OpenTelemetry Logging
Introduction
Of all telemetry signals logs have probably the biggest legacy. Most programming languages have built-in logging capabilities or well-known, widely used logging libraries.
For metrics and traces OpenTelemetry takes the approach of a clean-sheet design, specifies a new API and provides full implementations of this API in multiple languages.
Our approach with logs is somewhat different. For OpenTelemetry to be successful in logging space we need to support existing legacy of logs and logging libraries, while offering improvements and better integration with the rest of observability world where possible.
This is in essence the philosophy behind OpenTelemetry’s logs support. We embrace existing logging solutions and make sure OpenTelemetry works nicely with existing logging libraries, log collection and processing solutions.
Limitations of non-OpenTelemetry Solutions
Unfortunately existing logging solutions are currently weakly integrated with the rest of the observability signals. Logs typically have limited support in tracing and monitoring tools in the form of links that use available and often incomplete correlation information (such as the time and origin attributes). This correlation may be fragile because attributes are often added to logs, traces and metrics via different means (e.g. using different collection agents). There is no standardized way to include the information about the origin and source of logs (such as the application and the location/infrastructure where the application runs) that is uniform with traces and metrics and allows all telemetry data to be fully correlated in a precise and robust manner.
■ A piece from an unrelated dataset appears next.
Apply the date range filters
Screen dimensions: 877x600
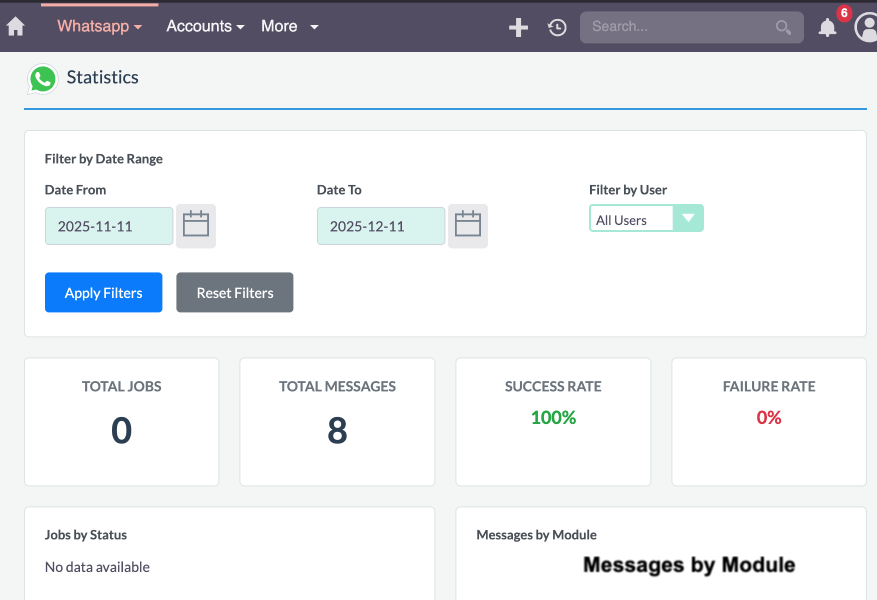pyautogui.click(x=103, y=292)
Similarly, logs have no standardized way to propagate and record the request execution context. In distributed systems this often results in a disjoint set of logs collected from different components of the system.
This is how a typical non-OpenTelemetry observability collection pipeline looks like today:
There are often different libraries and different collection agents, using different protocols and data models, with telemetry data ending up in separate backends that don’t know how to work well together.
OpenTelemetry Solution
Distributed tracing introduced the notion of trace context propagation.
Fundamentally, though, nothing prevents the logs to adopt the same context propagation concepts. If the recorded logs contained trace context identifiers (such as trace and span ids or user-defined baggage) it would result in much richer correlation between logs and traces, as well as correlation between logs emitted by different components of a distributed system. This would make logs significantly more valuable in distributed systems.
This is one of the promising evolutionary directions for observability tools. Standardizing log correlation with traces and metrics, adding support for distributed context propagation for logs, unification of source attribution of logs, traces and metrics will increase the individual and combined value of observability information for legacy and modern systems. This is the vision of OpenTelemetry’s collection of logs, traces and metrics:
We emit logs, traces and metrics in a way that is compliant with OpenTelemetry data models, send the data through OpenTelemetry Collector, where it can be enriched and processed in a uniform manner. For example, Collector can add to all telemetry data coming from a Kubernetes Pod several attributes that describe the pod and it can be done automatically using k8sprocessor without the need for the Application to do anything special. Most importantly such enrichment is completely uniform for all 3 signals. The Collector guarantees that logs, traces and metrics have precisely the same attribute names and values describing the Kubernetes Pod that they come from. This enables exact and unambiguous correlation of the signals by the Pod in the backend.
For traces and metrics OpenTelemetry defines a new API that application developers must use to emit traces and metrics.
For logs we did not take the same path. We realized that there is a much bigger and more diverse legacy in logging space. There are many existing logging libraries in different languages, each having their own API. Many programming languages have established standards for using particular logging libraries. For example in Java world there are several highly popular and widely used logging libraries, such as Log4j or Logback.
There are also countless existing prebuilt applications or systems that emit logs in certain formats. Operators of such applications have no or limited control on how the logs are emitted. OpenTelemetry needs to support these logs.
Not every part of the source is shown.